The transition from perpetual licensing to a cloud subscription model is the headline act of his tenure – one that upset customers at the time but fundamentally changed what Adobe is capable of.
In his memo to employees, Narayen framed the road ahead with some ambition:
“The next era of creativity is being written right now — shaped by AI, by new workflows and by entirely new forms of expression.”
But why does this news matter for CX and contact center leaders?
Adobe Experience Cloud – encompassing Real-Time CDP, Adobe Journey Optimizer, and Adobe Experience Manager – underpins the personalization and customer journey orchestration strategies of some of the world’s largest enterprises.
The incoming CEO’s priorities will shape how quickly that product suite evolves, and how seriously Adobe competes for the enterprise CX budget in an increasingly crowded market.
The AI Pressure is Real
Narayen is not stepping away from a settled situation.
Adobe has faced consistent analyst skepticism over whether its AI investments are converting into meaningful revenue growth.
Indeed, Oppenheimer downgraded Adobe to “market perform” in January 2026, citing “inconsistent execution with product cycles” and a “challenging operating environment during the AI technology transition.”
KeyBanc also downgraded the vendor to “Underweight” in December 2025, pointing to “decelerating revenues, limited margin upside and AI competitive threats” from the likes of Canva and emerging generative AI tools.
However, Q1 2026 results told a more positive story. Adobe reported adjusted EPS of $6.06, ahead of analyst estimates of $5.88, on revenue of $6.4 billion.
Annualized revenue from AI-first products more than tripled year over year, and monthly active users grew 20%.

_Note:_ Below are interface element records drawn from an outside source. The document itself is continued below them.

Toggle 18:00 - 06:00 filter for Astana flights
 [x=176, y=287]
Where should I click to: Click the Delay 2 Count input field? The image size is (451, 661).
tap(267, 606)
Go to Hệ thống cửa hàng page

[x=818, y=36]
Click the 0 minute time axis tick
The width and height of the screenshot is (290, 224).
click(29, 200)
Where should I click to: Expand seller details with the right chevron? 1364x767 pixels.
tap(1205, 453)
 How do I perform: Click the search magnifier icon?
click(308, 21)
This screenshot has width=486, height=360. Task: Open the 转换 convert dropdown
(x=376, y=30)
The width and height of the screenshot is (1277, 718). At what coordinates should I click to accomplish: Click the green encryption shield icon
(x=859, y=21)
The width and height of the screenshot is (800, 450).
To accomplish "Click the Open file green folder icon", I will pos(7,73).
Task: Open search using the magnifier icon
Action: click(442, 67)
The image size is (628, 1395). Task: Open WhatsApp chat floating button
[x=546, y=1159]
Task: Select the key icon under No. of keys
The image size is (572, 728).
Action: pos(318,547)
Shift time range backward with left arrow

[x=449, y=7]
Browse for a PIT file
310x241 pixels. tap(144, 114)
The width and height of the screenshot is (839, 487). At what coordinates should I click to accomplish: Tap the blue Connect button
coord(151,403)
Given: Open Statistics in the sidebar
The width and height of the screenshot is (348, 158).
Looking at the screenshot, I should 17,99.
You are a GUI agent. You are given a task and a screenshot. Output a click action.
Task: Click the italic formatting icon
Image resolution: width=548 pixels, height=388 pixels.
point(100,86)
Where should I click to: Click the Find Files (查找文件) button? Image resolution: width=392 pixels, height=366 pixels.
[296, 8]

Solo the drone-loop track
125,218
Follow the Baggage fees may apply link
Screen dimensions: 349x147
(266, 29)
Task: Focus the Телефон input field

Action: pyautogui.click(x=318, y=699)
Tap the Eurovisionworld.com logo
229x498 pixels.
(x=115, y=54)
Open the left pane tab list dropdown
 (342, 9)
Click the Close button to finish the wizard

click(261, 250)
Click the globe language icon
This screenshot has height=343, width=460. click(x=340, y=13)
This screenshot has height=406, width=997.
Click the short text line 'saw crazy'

In discussing the results, Dan Durn, EVP and CFO at Adobe, sated:
“As we accelerate AI-powered capabilities across creativity, productivity, and customer experience orchestration, Adobe is well positioned for continued profitable growth.”
The challenge that the next CEO will be walking straight into is that many of those new monthly active users are on free or low-cost tiers.
Converting them into enterprise-grade subscribers while fending off AI-native competitors is a different kind of problem than the one Narayen inherited.
Adobe has set itself a target of double-digit ARR growth for full-year 2026, with customer experience orchestration cited as a key driver. Whoever takes the chair will need to move fast to show investors that the AI story is more than a line in a quarterly earnings call.
As Narayen put it himself, in his memo to employees:
“Our mission to empower everyone to create represents an even larger opportunity as content powers all experiences in the AI era.”
The board’s job now is to find someone who can make that case convincingly and back it up with the numbers.